┌─ Data supplied

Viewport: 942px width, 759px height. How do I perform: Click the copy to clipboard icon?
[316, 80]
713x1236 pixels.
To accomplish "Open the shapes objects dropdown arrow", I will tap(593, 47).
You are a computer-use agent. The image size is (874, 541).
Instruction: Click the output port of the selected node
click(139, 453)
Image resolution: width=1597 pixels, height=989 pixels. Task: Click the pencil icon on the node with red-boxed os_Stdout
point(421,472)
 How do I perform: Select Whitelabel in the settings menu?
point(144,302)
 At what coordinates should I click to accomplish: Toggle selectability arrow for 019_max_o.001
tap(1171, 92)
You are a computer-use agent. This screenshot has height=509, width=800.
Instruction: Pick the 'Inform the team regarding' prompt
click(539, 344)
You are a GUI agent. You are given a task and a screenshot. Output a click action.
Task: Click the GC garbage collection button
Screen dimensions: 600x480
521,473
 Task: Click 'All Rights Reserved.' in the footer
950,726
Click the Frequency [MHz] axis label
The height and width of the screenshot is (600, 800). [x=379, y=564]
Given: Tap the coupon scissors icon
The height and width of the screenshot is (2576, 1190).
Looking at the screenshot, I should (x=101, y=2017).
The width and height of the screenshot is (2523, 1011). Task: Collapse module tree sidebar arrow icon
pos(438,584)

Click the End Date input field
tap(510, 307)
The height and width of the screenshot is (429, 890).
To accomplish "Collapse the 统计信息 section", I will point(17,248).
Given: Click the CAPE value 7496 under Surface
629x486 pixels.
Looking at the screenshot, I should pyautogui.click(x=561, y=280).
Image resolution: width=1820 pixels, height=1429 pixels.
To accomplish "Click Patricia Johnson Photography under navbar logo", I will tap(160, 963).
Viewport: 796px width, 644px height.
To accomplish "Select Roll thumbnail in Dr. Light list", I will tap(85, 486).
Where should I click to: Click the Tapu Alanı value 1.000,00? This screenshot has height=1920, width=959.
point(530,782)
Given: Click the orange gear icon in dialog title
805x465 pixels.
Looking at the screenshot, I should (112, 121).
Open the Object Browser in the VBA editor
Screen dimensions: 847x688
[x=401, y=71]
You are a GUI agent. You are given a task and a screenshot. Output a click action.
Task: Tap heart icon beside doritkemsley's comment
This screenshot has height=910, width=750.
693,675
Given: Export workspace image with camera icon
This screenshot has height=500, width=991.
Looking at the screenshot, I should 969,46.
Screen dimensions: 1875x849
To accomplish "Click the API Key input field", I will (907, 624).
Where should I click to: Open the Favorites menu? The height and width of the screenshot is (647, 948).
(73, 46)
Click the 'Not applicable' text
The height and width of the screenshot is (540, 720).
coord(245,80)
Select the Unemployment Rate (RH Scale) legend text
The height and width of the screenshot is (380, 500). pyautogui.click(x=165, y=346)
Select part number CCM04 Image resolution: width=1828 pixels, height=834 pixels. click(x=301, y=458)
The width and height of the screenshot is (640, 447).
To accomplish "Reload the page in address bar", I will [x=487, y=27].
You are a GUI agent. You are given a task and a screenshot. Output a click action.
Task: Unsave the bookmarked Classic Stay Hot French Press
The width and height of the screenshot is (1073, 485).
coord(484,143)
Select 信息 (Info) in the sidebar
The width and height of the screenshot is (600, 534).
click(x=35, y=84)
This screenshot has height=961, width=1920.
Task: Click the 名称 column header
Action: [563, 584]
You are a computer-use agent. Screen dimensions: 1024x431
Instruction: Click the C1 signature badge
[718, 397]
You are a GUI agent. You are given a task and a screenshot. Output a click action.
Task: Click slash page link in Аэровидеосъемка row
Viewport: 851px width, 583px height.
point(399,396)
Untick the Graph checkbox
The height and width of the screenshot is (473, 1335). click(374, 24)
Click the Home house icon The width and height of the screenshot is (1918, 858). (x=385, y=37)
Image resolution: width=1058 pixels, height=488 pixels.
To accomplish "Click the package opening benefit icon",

└─

Directions:
Please print the lines from the start of the records up to and including the line with "Viewport: 796px width, 644px height.", copying each one exactly and leaving out the rest.

Worked solution:
Viewport: 942px width, 759px height. How do I perform: Click the copy to clipboard icon?
[316, 80]
713x1236 pixels.
To accomplish "Open the shapes objects dropdown arrow", I will tap(593, 47).
You are a computer-use agent. The image size is (874, 541).
Instruction: Click the output port of the selected node
click(139, 453)
Image resolution: width=1597 pixels, height=989 pixels. Task: Click the pencil icon on the node with red-boxed os_Stdout
point(421,472)
 How do I perform: Select Whitelabel in the settings menu?
point(144,302)
 At what coordinates should I click to accomplish: Toggle selectability arrow for 019_max_o.001
tap(1171, 92)
You are a computer-use agent. This screenshot has height=509, width=800.
Instruction: Pick the 'Inform the team regarding' prompt
click(539, 344)
You are a GUI agent. You are given a task and a screenshot. Output a click action.
Task: Click the GC garbage collection button
Screen dimensions: 600x480
521,473
 Task: Click 'All Rights Reserved.' in the footer
950,726
Click the Frequency [MHz] axis label
The height and width of the screenshot is (600, 800). [x=379, y=564]
Given: Tap the coupon scissors icon
The height and width of the screenshot is (2576, 1190).
Looking at the screenshot, I should (x=101, y=2017).
The width and height of the screenshot is (2523, 1011). Task: Collapse module tree sidebar arrow icon
pos(438,584)

Click the End Date input field
tap(510, 307)
The height and width of the screenshot is (429, 890).
To accomplish "Collapse the 统计信息 section", I will point(17,248).
Given: Click the CAPE value 7496 under Surface
629x486 pixels.
Looking at the screenshot, I should pyautogui.click(x=561, y=280).
Image resolution: width=1820 pixels, height=1429 pixels.
To accomplish "Click Patricia Johnson Photography under navbar logo", I will tap(160, 963).
Viewport: 796px width, 644px height.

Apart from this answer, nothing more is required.